Thursday, April 29, 2010

Snot, Formula & Medicine

Ethan has been sick with a cold for the last few days. He got it from me and I was pretty miserable for about a week before I started seeing that he had one too! It is virtually impossible to keep him from getting whatever I get because we're together all day. I washed my hands and used hand sanitizer so much that my hands are really dry.
Yesterday we ended up taken him to the pediatrician after his mid day nap. He woke up with spit up or throw up, I'm not sure which it was, and as soon as I picked him up he spit up more. The best part was that it was orange because his vitamins are orange and he had just had them 2 hours earlier. Gross. I'm learning that as a mother you're first instinct is to protect your child. When he started spitting up I immediately turned him toward my chest so he would throw up all over me...and he did. I changed my clothes 3x yesterday.
The funniest thing about yesterday was that last night after I had fed him and given him some Mylicon for gas and Tylenol for the low grade fever he had, he sneezed. It was a sneeze with whatever was in his mouth coming out. I had him on my knees facing me, so you guessed it, it was all over me. Ken was sitting next to me and cracked up. I have to admit that I laughed as well. But, the best part was that Ethan just stared at us like, "What?" It was a great way to relieve the stress of him being sick.
We try not to worry too much when he gets sick, but it's hard not to worry that any sickness will turn into something bad. Luckily, we have a great team of doctors and they help us every step of the way. We recently received Ethan's wrap vest. We are using it 3x a day for 10 minutes at a time. It helps to get all the gunk out of his chest. It seems to be workin through this sickness since whenever he spits up a lot it has phlegm in it. I guess I'm grateful for the machine and the phlegm, as nasty as it is to have it all over yourself.
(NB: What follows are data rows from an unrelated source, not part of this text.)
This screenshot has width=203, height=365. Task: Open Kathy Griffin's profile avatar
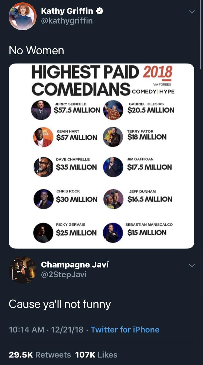(x=23, y=16)
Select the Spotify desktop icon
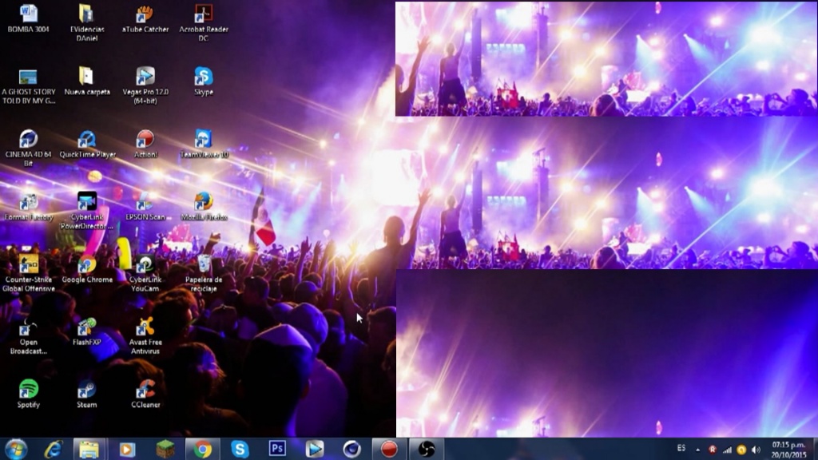Viewport: 818px width, 460px height. 28,390
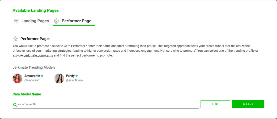Image resolution: width=277 pixels, height=119 pixels.
Task: Select Amouranth's profile picture
Action: (17, 78)
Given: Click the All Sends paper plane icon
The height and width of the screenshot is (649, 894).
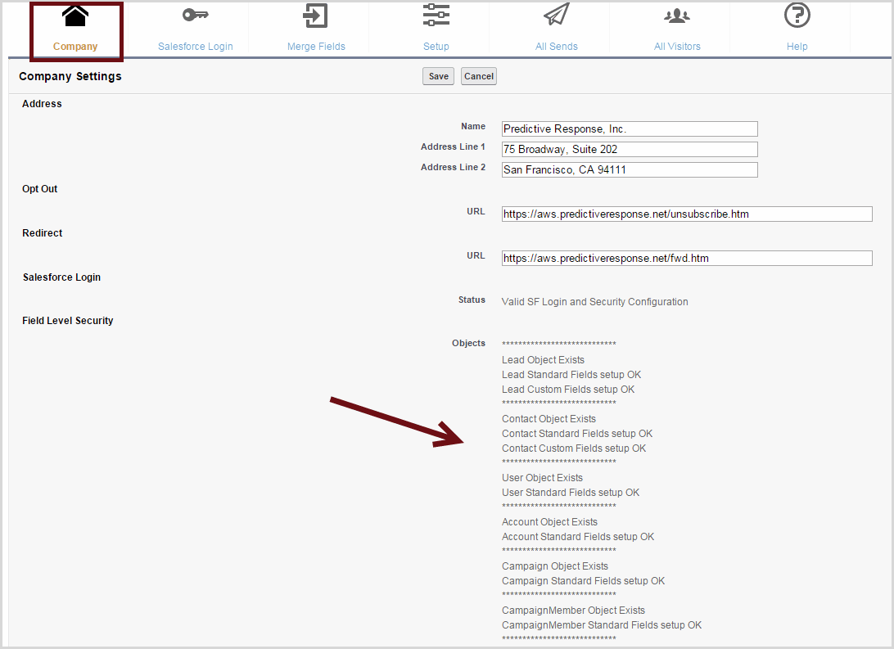Looking at the screenshot, I should tap(556, 16).
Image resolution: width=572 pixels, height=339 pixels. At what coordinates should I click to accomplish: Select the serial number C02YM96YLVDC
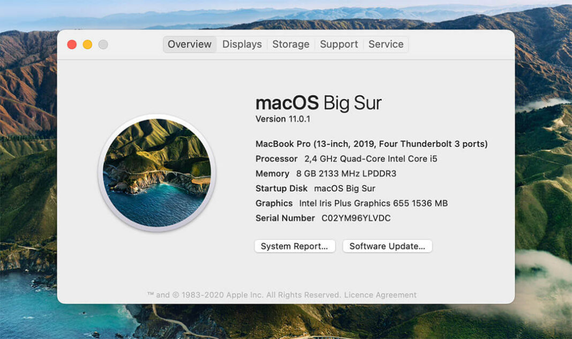pyautogui.click(x=355, y=218)
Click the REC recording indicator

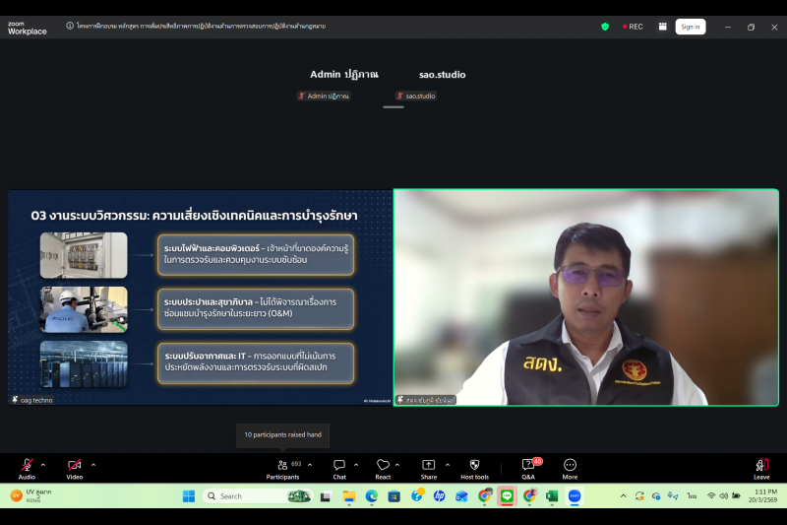click(x=633, y=27)

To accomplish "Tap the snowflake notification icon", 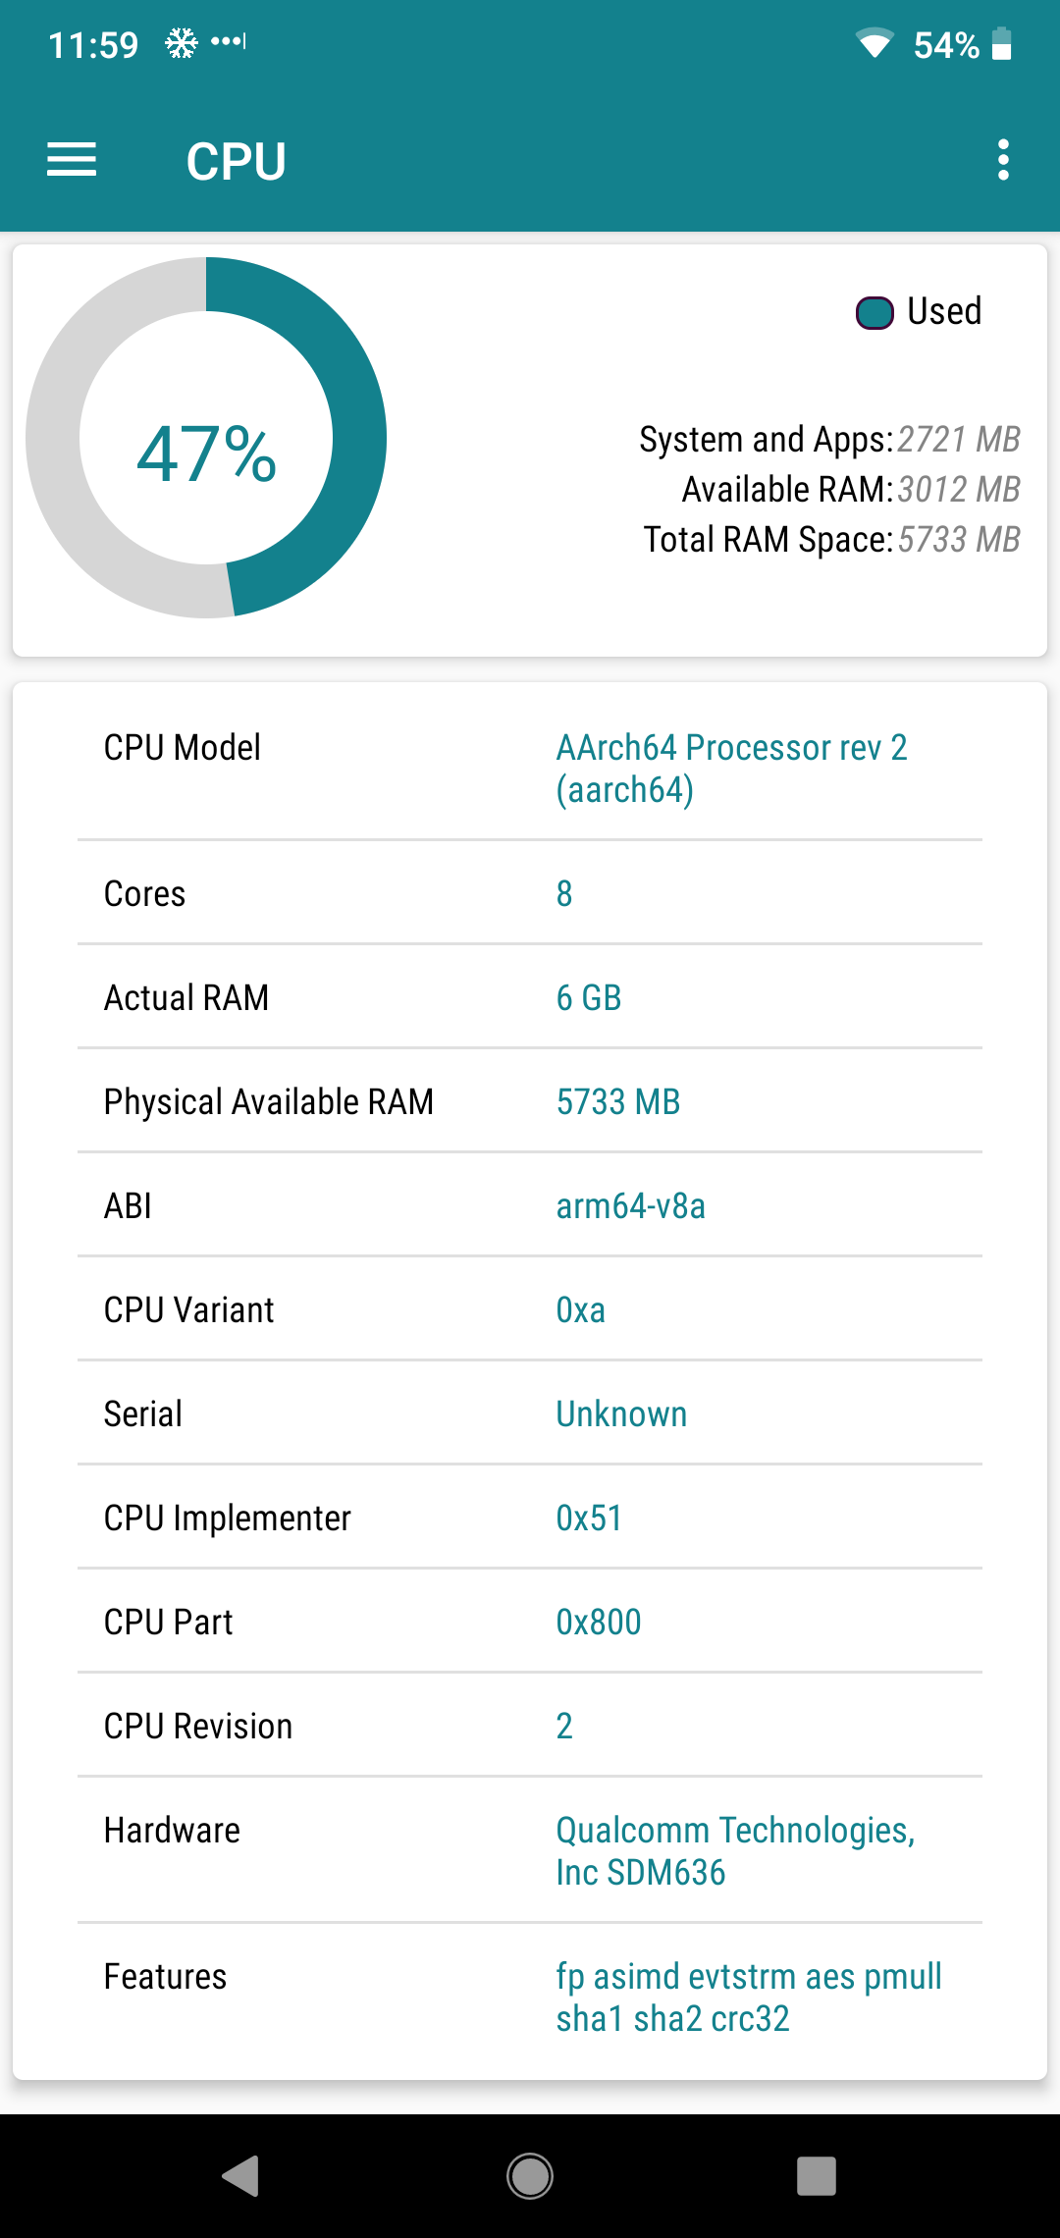I will coord(181,43).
I'm learning to enjoy the good and bad parts of being a mommy!
Here are some pics of Ethan with his wrap on:



Thursday, April 22, 2010

2 months old


I can't believe that Ethan is now over 2 months old and 9 weeks today! He is changing so much everyday. He talks a lot and loves to have conversations with me, Ken, Grammy (Ken's mom), Nana (my mom) and Papa (my dad). He coos and gurgles and smiles a lot. We haven't been too successful at getting a really good picture of Ethan smiling. He really likes the red light on the camera, so he gets distracted easily. I'm not sure if I mentioned it in the last post but Ethan loves fans and clocks. He will look right past someone's face to smile at the fan. He was very excited to see that he had his own fan when we moved him into his room at 5 weeks. It's been so much better having him sleep across the hall so we don't hear every single noise he makes. I have been amazed that I can hear when he wakes up before Ken. Ken says I have ears like a hawk, or something like that. I guess it's a mommy thing.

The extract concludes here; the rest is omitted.